Außerdem würden empirische Studien zeigen, dass Ehepartner ihr Einkommen nicht immer gleichmäßig untereinander aufteilen. Daher ist fraglich, ob die Eheschließung tatsächlich zu einer Veränderung in der Aufteilung von Erwerbs- und Haushaltsarbeit führt und, ob die Abschaffung des Ehegattensplittings zu weniger Arbeitseinsatz bei den meist besserverdienenden Ehemännern führen würde.

In diesem Zusammenhang ist Frage aufzuwerfen, ob das Fehlen von Kindergartenplätzen nicht eher ein Hindernis für die Erwerbstätigkeit von Frauen ist.

Die Zukunft des Ehegattensplittings: Mögliche Reformen und ihre Auswirkungen

Es gibt verschiedene Vorschläge, wie das Ehegattensplitting reformiert werden könnte, um seine potenziellen negativen Auswirkungen abzumildern.

1. Beibehaltung des Status Quo:

Einige Stimmen plädieren dafür, das aktuelle System unverändert zu lassen, da der Splitting-Tarif eine direkte Manifestation der im Grundgesetz festgelegten Werte zum Schutz der Ehe ist. Eine Abschaffung würde in diesem Kontext als versteckte Steuererhöhung für Familien angesehen.

2. Realsplitting:

Ein Reformvorschlag betrifft die Einführung des Realsplittings, bei dem nur ein Teil des Einkommens auf den geringer verdienenden Ehepartner übertragen werden kann. Dies würde immer noch Vorteile für ungleich verdienende Paare im mittleren Einkommensbereich bieten, den Vorteil für Spitzenverdiener jedoch reduzieren.

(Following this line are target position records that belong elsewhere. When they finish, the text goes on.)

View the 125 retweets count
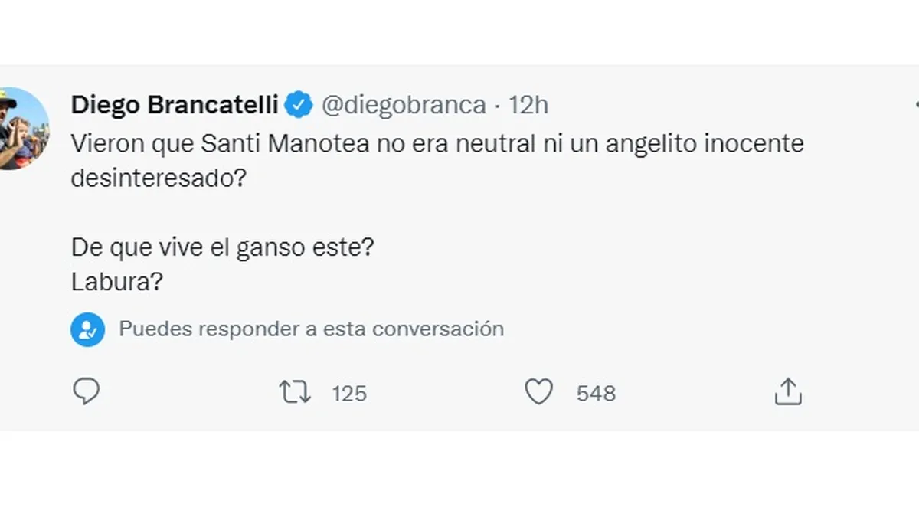This screenshot has height=517, width=919. click(x=349, y=394)
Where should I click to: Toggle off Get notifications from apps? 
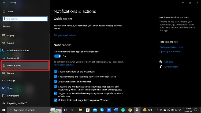57,56
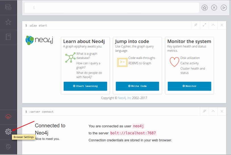
Task: Run the query with the play icon
Action: tap(224, 8)
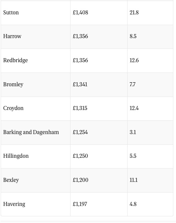This screenshot has height=223, width=176.
Task: Click the £1,254 rent figure
Action: click(80, 132)

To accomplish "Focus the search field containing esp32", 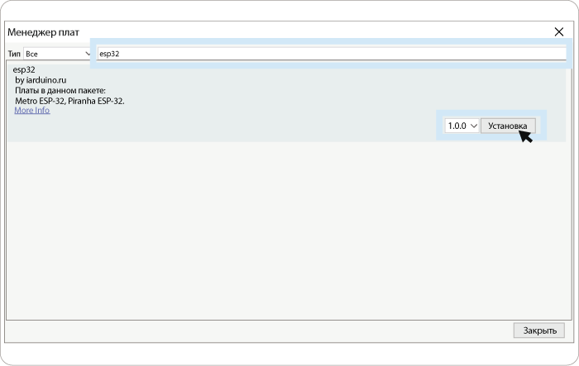I will click(331, 54).
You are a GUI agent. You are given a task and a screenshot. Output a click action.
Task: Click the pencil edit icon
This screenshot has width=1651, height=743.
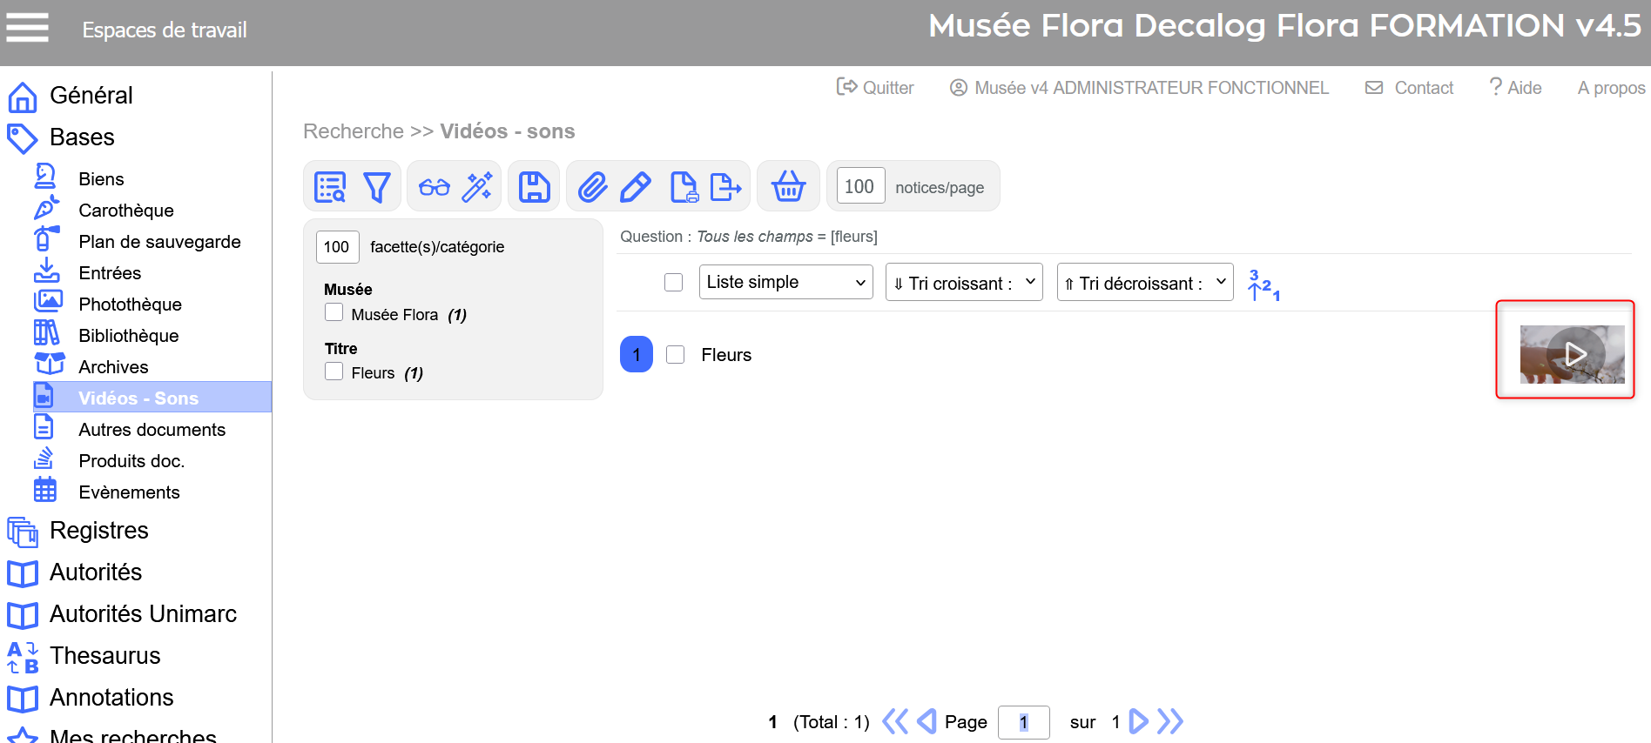[636, 187]
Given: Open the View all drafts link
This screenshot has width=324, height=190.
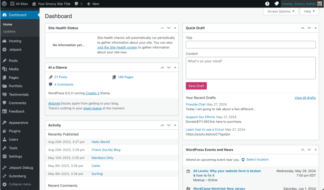Looking at the screenshot, I should point(305,98).
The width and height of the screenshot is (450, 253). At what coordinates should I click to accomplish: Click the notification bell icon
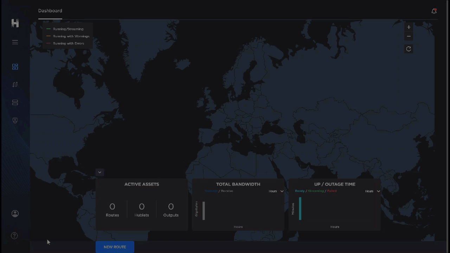434,11
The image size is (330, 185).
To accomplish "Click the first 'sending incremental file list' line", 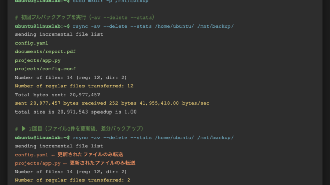I will (x=59, y=34).
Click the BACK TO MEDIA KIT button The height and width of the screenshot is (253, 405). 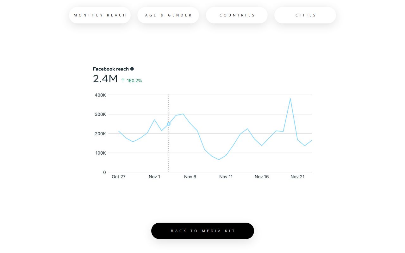click(203, 231)
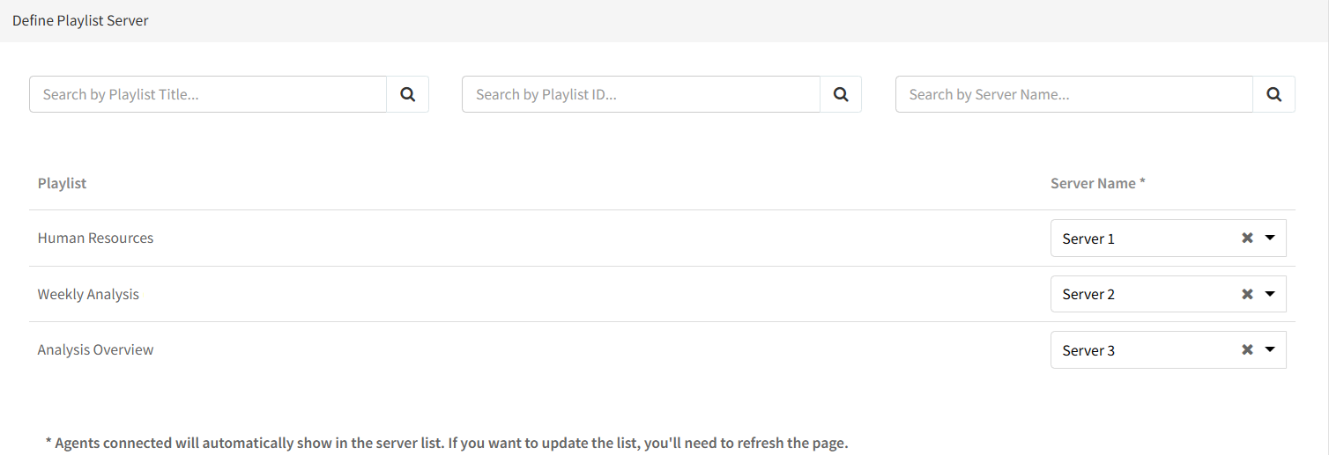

3. Ehegattensplitting mit Altersbeschränkung:

Ein weiterer Vorschlag sieht vor, das Ehegattensplitting auf den Zeitraum mit minderjährigen Kindern zu beschränken. Diese Reform würde die finanzielle Unterstützung von Familien in den Fokus rücken.

4. Familiensplitting:

Eine Möglichkeit könnte beispielsweise darin bestehen, das Ehegattensplitting zu einem Familiensplitting zu erweitern, das auch Kinder einbezieht und nicht nur auf Ehepartner beschränkt ist. Eine andere Möglichkeit wäre, das Ehegattensplitting durch ein individuelles Besteuerungssystem zu ersetzen, das unabhängig vom Familienstand ist.

5. Übertragung der Grundfreibeträge der Kinder auf die Eltern:

Eine letzte Option wäre die Übertragung der Grundfreibeträge der Kinder auf die Eltern. Vermögende Familien nutzen diese Möglichkeit durch geschickte Steuergestaltung bereits heute durch die Verlagerung von Einkünften auf die (minderjährigen) Kinder. Durch eine entsprechende Gesetzesänderung könnte dies auch für Familien mit weniger Vermögen ermöglicht werden.

Fazit

Das Ehegattensplitting ist eine spezielle Steuerregelung für Ehepaare in Deutschland, die es ermöglicht, das zu versteuernde Einkommen beider Partner zusammenzufassen und aufzuteilen. Es bietet finanzielle Vorteile für ungleich verdienende Paare, unterstützt allerdings traditionelle Rollenmodelle. Das System ist umstritten und es gibt Vorschläge für Reformen, wie beispielsweise das Familiensplitting oder auch Realsplitting, um potenzielle Ungleichheiten und Anreize für weniger Erwerbstätigkeit auszugleichen.